National Credit Union Administration (NCUA) Board Member Rick Metsger, speaking to the Oregon Department of Financial Services CEO Roundtable in Salem, said lower prices for New York taxi medallions at two recent public auctions, plus a continued increase in “already high” delinquency rates on medallion loans, indicated that reserves for the National Credit Union Share Insurance Fund (NCUSIF) may have to be increased soon.
Metsger pointed to the loan losses as a reason the agency increased the “normal operating level” (NOL) of the insurance fund from 1.3% of total insured shares to 1.39% earlier this year. (The NOL is the level of reserves relative to the savings insured that the agency determines it will need address losses.)
“We have known, and warned about, this risk for some time,” Metsger said, according to a release from the agency. “But the bill is about to come due. Unfortunately, a lot of credit unions that followed supervisory guidance and lent prudently will have to pay for losses incurred by a small number of credit unions that gambled on a market that was disrupted and a bubble that burst.”
In his remarks, Metsger pointed out that the agency issued a “Letter to Credit Unions” in 2010 (LTCU 10-CU-03) warning of concentration risk, and another letter in 2014 (LTCU 14-CU-06) specifically about taxi medallion lending.
The NCUA board member asserted that the agency’s ability to regulate “speculative taxi medallion lending” is limited by a 1998 amendment to the Federal Credit Union Act (via the Credit Union Membership Access Act, H.R. 1151) that specifically exempted certain credit unions from the statutory member business lending cap of 12.25% of assets. The credit unions earning the exemption either were chartered for the purpose of making member business loans, or had a history of primarily making the loans.
“Most credit unions cannot put more than 12.25% of their assets into member business lending,” Metsger said, “but the taxi medallion credit unions were able to put up 100% of their assets” in the loans. He said that the credit unions, Melrose and LOMTO (both in New York), are operating under NCUA conservatorship; both made taxi medallion loans.
In other comments, Metsger said the taxi medallion losses indicated the need for a “risk-based” capital system. NCUA is scheduled to institute such a system for federally insured credit unions in 2019.
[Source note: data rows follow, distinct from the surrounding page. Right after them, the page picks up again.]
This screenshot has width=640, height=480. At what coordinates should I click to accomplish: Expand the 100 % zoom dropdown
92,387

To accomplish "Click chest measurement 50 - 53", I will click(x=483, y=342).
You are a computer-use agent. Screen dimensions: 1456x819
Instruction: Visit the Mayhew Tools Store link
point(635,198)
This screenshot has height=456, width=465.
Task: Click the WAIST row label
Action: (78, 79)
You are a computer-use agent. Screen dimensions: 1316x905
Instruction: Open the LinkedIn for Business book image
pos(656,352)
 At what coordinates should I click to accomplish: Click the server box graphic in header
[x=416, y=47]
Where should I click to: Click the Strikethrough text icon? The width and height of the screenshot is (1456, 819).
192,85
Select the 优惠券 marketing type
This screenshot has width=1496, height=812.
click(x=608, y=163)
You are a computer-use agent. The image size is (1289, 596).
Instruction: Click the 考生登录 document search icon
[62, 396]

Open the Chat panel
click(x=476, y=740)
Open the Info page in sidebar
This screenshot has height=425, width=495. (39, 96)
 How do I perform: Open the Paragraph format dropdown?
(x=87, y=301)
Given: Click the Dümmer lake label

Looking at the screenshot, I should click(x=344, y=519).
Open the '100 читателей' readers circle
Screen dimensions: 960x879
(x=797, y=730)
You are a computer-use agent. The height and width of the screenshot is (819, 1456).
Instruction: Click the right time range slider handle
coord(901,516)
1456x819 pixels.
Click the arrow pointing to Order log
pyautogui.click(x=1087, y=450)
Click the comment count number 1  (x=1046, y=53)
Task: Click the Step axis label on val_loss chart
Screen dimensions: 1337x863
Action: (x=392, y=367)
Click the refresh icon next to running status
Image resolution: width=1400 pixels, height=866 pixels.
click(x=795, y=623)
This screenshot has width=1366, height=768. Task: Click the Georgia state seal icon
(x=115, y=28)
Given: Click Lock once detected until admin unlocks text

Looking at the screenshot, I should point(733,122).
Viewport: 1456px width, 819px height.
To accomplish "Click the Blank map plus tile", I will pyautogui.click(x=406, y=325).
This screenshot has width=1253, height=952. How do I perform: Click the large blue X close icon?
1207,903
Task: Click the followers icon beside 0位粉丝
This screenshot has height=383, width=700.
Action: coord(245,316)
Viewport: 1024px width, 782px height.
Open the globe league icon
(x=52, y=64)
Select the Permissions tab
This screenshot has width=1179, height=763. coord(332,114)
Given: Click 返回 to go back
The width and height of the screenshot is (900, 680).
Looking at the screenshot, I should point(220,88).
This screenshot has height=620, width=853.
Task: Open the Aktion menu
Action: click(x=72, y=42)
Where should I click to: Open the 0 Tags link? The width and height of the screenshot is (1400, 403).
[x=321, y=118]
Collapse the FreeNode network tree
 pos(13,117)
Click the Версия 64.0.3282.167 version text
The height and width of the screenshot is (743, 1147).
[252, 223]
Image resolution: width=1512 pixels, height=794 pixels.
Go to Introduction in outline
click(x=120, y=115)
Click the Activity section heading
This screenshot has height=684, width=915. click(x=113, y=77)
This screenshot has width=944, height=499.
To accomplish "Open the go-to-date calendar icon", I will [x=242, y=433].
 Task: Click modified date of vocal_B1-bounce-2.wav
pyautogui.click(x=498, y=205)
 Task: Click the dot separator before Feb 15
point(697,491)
“A major principle of financial regulation is that all risks are not equal, and one size does not fit all,” Metsger said, according to NCUA. “That is why the U.S. and all major industrial nations have risk-based capital standards. We seek to minimize the risk that a few credit unions that want to gamble with other people’s money will lose their bets and pass the costs onto other credit unions and their members.”
Metsger had strong words for credit union trade groups that have argued for the agency to repeal the capital rules – and have also lobbied Congress to rescind the rules via the Congressional Review Act (CRA).
“I am happy to consider changes in our risk-based capital rule that will strengthen the system,” Metsger said. “But, trade groups seeking to repeal the rule completely ignore the fact that the adoption of a risk-based capital rule is both required by federal law and good public policy that protects credit union members. The situation with the taxi medallion credit unions only adds an exclamation point to this fact. It is a prime example of why we need a strong risk-based capital system.”